Cha-ching, 46k-16k a week saved. Give me the job.

“FC Python, give us a cheaper centre back!”

In [8]:
cheapReplacement('V. Lindelöf')
Out[8]:
short_name wage_eur value_eur player_positions overall age
165 J. Tah 67000 31000000 CB 83 23
246 P. Kimpembe 75000 26500000 CB 82 23
73 M. de Ligt 76000 50000000 CB 85 19
170 M. Akanji 77000 31000000 CB 83 23
177 D. Sánchez 93000 30500000 CB 83 23

And another 30k-4k. Crack open Youtube and get your eyes around ‘TAH – WELCOME TO UNITED – GOALS & MONSTER TACKLES 19/20’.

Last one, we’re going to check out Pogba’s possible replacements. And we’re going to assume that FIFA overrates him by 8 points, so we’ll accept players up to that level.

In [9]:
cheapReplacement('P. Pogba', 8)
Out[9]:
short_name wage_eur value_eur player_positions overall age
331 T. Ndombele 87000 26000000 CM, CDM 81 22
243 N. Keïta 95000 29000000 CM, CDM 82 24
166 C. Tolisso 110000 34000000 CM, CDM 83 24
338 E. Can 110000 23000000 CM, CDM 81 25
173 A. Rabiot 120000 33000000 CM, CDM 83 24
75 F. de Jong 195000 52000000 CM, CDM 85 22

Squad management/filtering dataframes 101 done, get your job applications out.

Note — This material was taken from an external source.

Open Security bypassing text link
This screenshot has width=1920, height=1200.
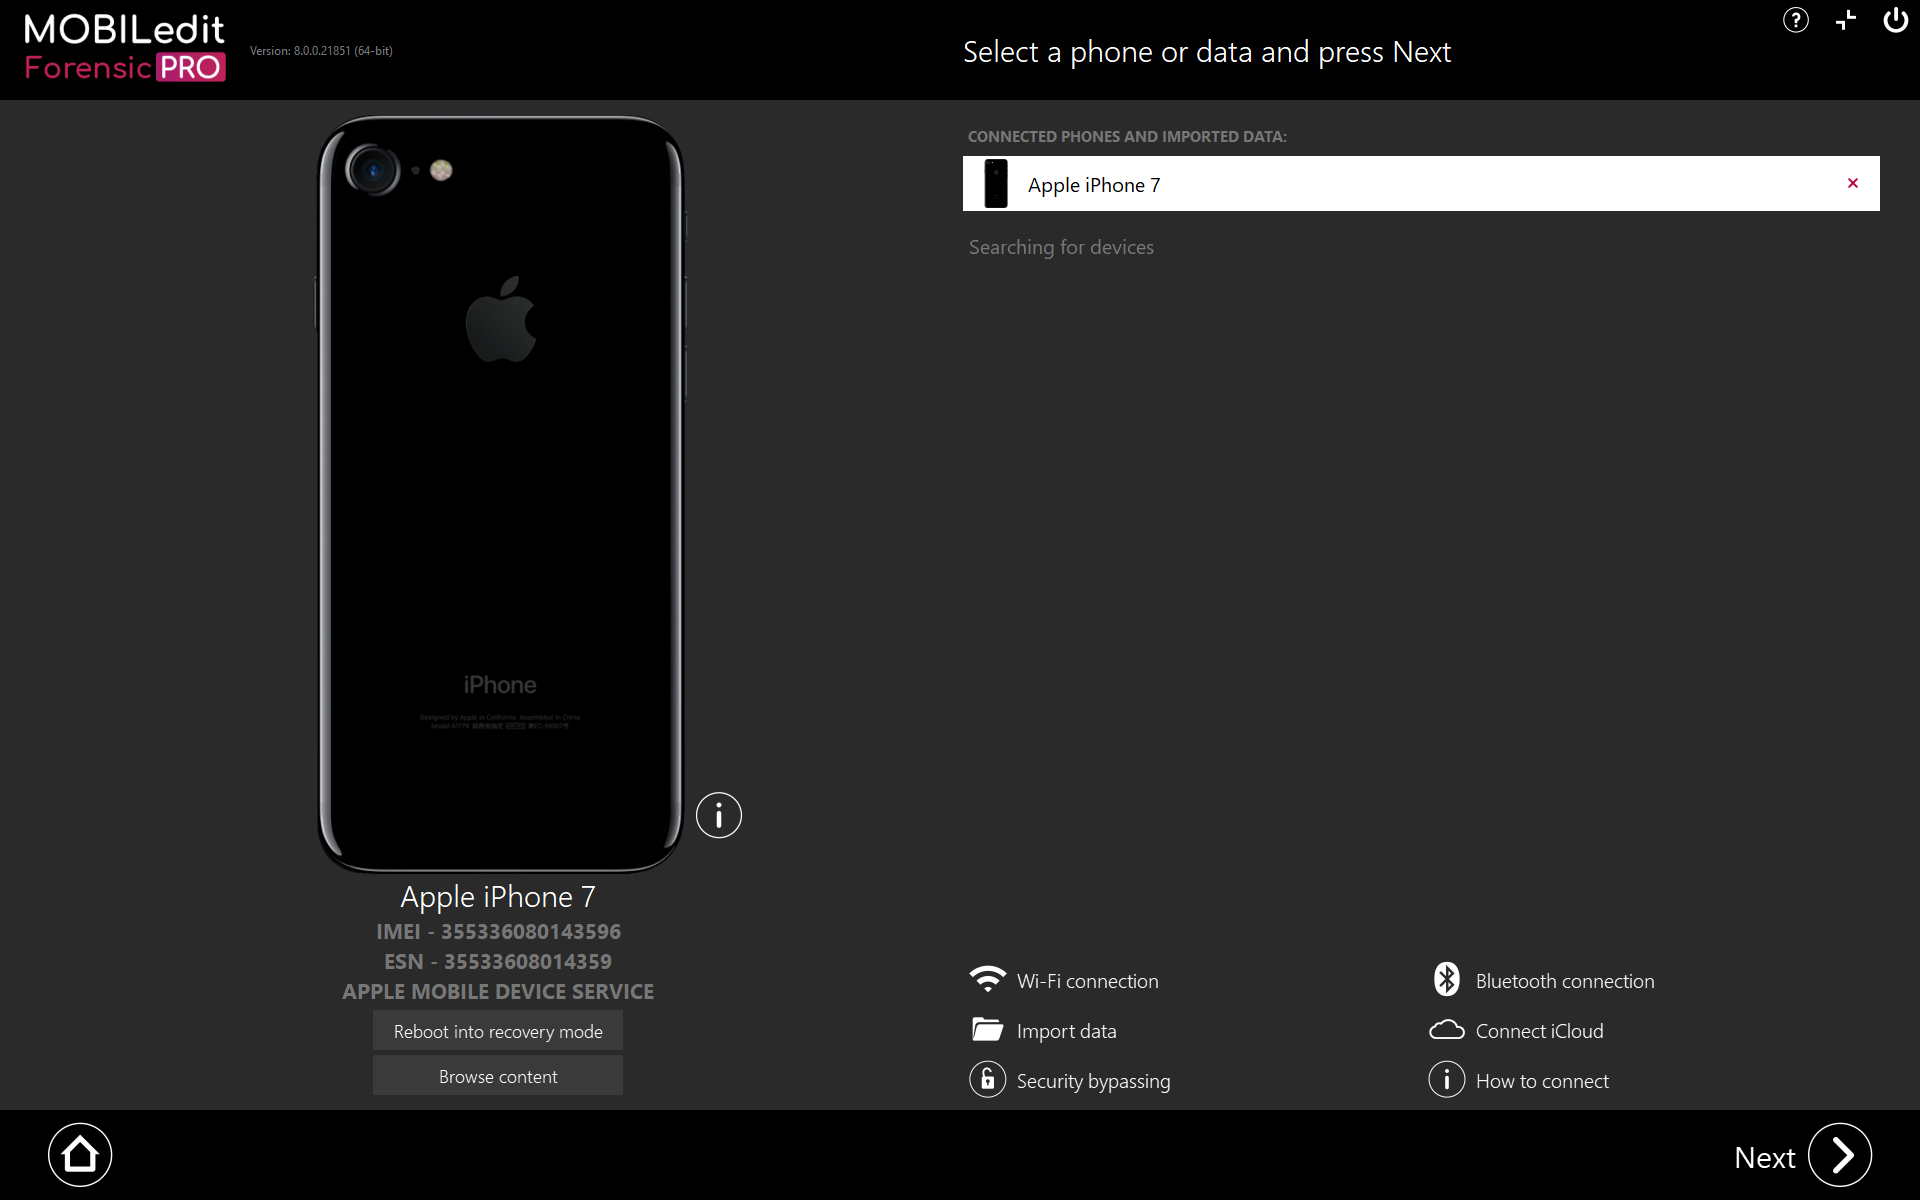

Developing this further, we could of course take more factors into account than the overall rating. Look at potential ability, key ability ratings, etc. for a better fit for the player.

You may also want to run the function that we made over a whole team to see potential savings. Then do it against loads of teams and compare squad strengths and potential savings. Would be interesting to see which teams are over and under paying for their squad!